Putin in Asia guardando all’Occidente come nemico. E subito l’attacco. L’alta richiesta di energia nel mondo, e le conseguenze di un tetto europeo al prezzo del gas russo: «Non venderemo loro più nulla: gas, petrolio, carbone e gasolio. Non sono nella posizione di poter dettar legge». Il capo del Cremlino ha poi reso noto l’accordo tra Russia e Cina per regolamentare il crescente interscambio economico nelle rispettive valute (rubli e yuan) senza più ricorrere alle “monete compromesse” occidentali (euro e dollari).
La Russia non subisce più l’iniziativa euroatlantica di disaccoppiamento delle sfere di influenza (Occidente e Russkij mir) sul Vecchio Continente, ma ne diventa parte attiva, traduce politicamente Mirco Mussetti su Limes. Il come lo viviamo tutti noi già sulle bollette e siamo solo all’assaggio. «Minacciando di sospendere le forniture energetiche e promuovendo una sostenuta de-dollarizzazione, Mosca comunica al mondo che il «rapporto privilegiato con l’Europa è concluso».

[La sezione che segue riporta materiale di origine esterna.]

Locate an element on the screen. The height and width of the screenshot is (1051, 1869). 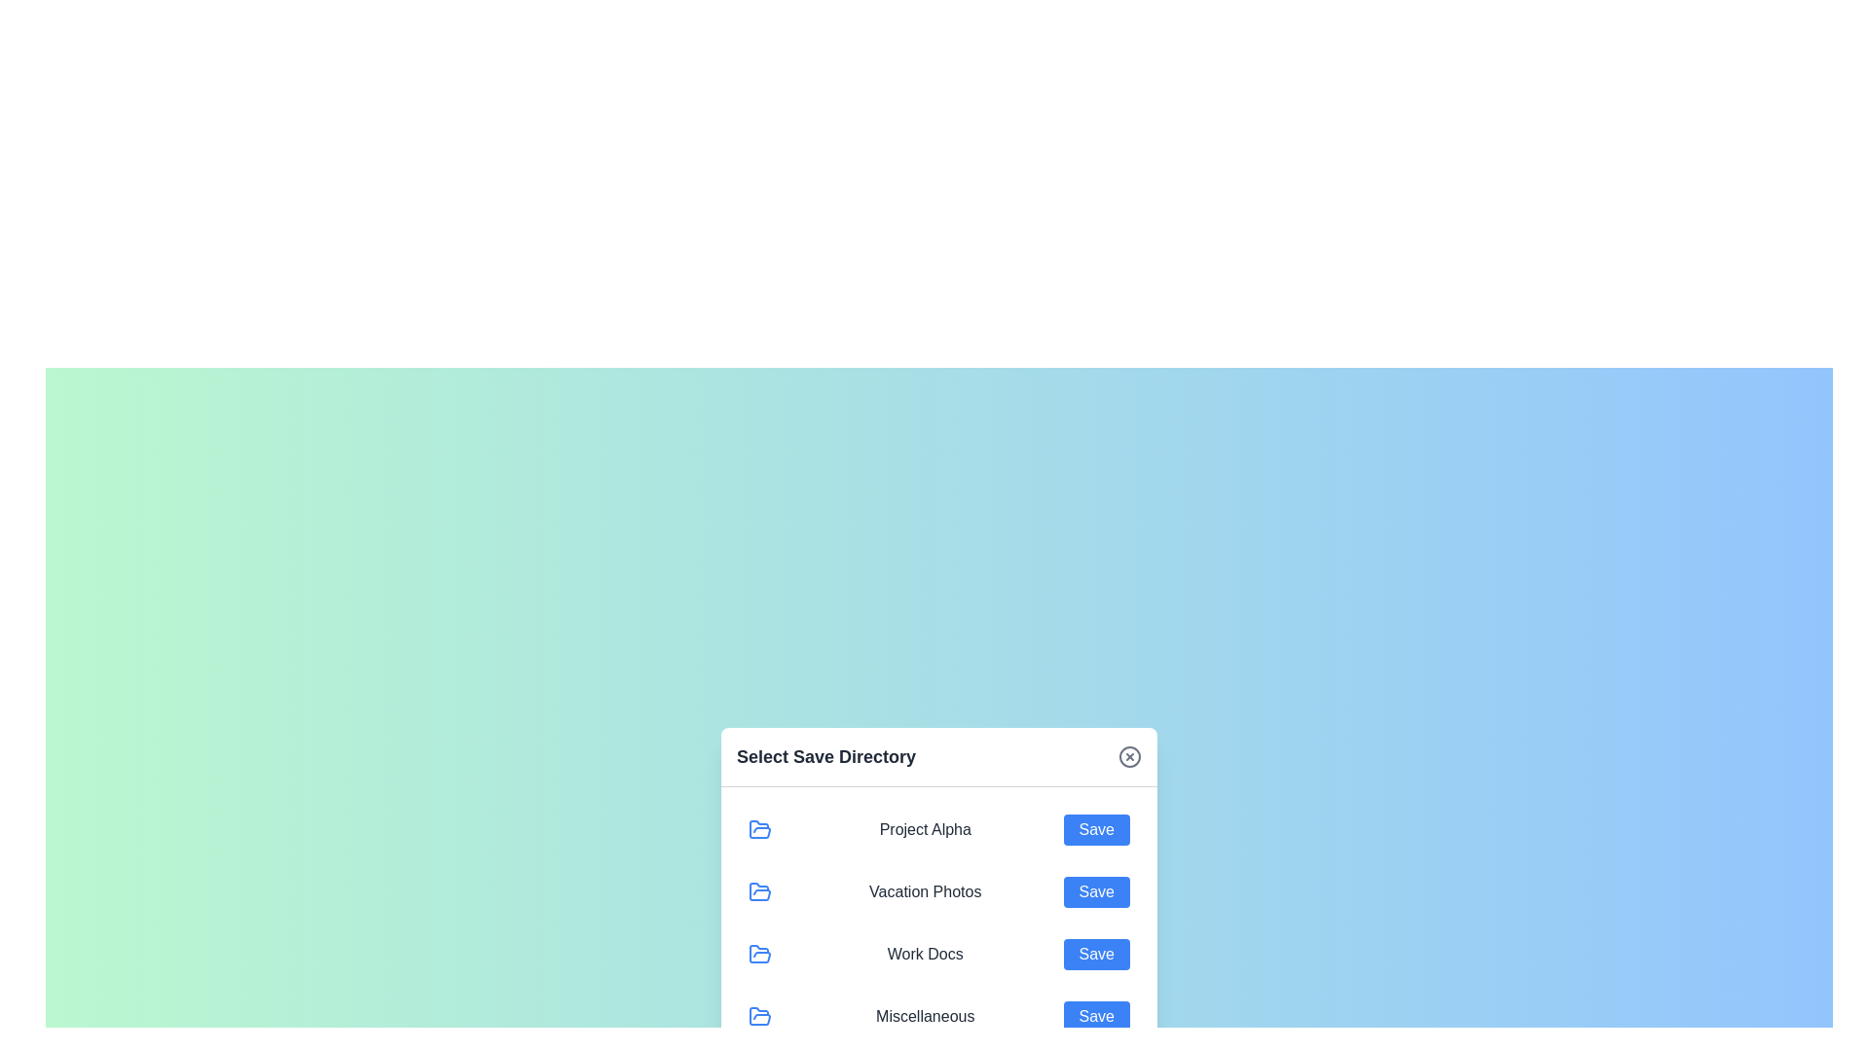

Nuove opportunità per quelle nazioni in via di sviluppo che vogliano bussare alla porta del Cremlino, fa intendere Putin che così legge il mondo in carca di nuovi alleati. L’inevitabile deindustrializzazione dei paesi manifatturieri occidentali può giocare a favore delle potenze emergenti anche nella realizzazione di prodotti tecnologici di qualità. L’accesso alle preziose materie prime russe – non solo energetiche – sarà dettato da condizioni politiche più che da regole di mercato.
Se nei primi sei mesi di guerra in Ucraina la Russia ha moltiplicato le vendite di risorse minerarie come alluminio e nickel verso Stati Uniti e Unione Europea (+70%), finanziando di fatto la campagna bellica occidentale, ammette Putin. Il rovescio di ciò che accade col gas russo per noi europei che finanziamo l’altra parte in guerra. Ma Putin asiatico, tra proposta e minaccia, dice che le materie più ambite potrebbero ora essere dirottate su altri mercati mondiali. Di cosa stiamo parlando?
Il neon, gas nobile essenziale per la produzione di microchip: con la cessazione della sua lavorazione nelle città portuali ucraine di Odessa e Mariupol’, la Russia consolida il proprio ruolo di leader mondiale del gas raro. Aggravando dunque la crisi dei microchip che colpisce anche l’Occidente a vantaggio dell’«amica senza limiti» – la Cina – che potrà continuare ad approvvigionarsi dalla Federazione Russa senza alcuna restrizione.
Le aziende manifatturiere occidentali potranno (forse) triangolare attraverso Pechino ricorrendo alla moneta del nemico attuale (rublo russo) e del rivale futuro (yuan cinese). A dimostrazione che la globalizzazione è già finita, sostiene Putin a Vladivostok: «il ‘libero mercato’ plasmato a immagine e somiglianza della superpotenza americana cede rapidamente il passo al mercantilismo, la normalità geo economica dei sistemi multipolari». Ma non tutti la pensano così.
Il leader del Cremlino ammette che in alcuni settori economici e in determinate parti del Paese ci possono essere difficoltà, scrive l’agenzia economica Usa Bloomberg, che sostiene di aver letto un documento segreto del governo russo secondo il quale la decrescita del prodotto lordo russo è assai più grave di quella indicata dai dati pubblici. E che la Russia –sanzioni permanendo-, potrebbe addirittura non ricominciare a veder crescere la sua economia prima del 2030.
Il leader cinese Xi Jinping incontrerà Vladimir Putin in Uzbekistan la prossima settimana. Sarà il primo viaggio all’estero dal gennaio 2020 per il presidente della Repubblica Popolare Cinese. L’interlocutore e il luogo dell’incontro rappresentano un riconoscimento simbolico del legame con la Russia – e degli interessi cinesi in Asia Centrale. E accade alla vigilia del decisivo congresso del partito comunista cinese per il terzo mandato di Xi al comando.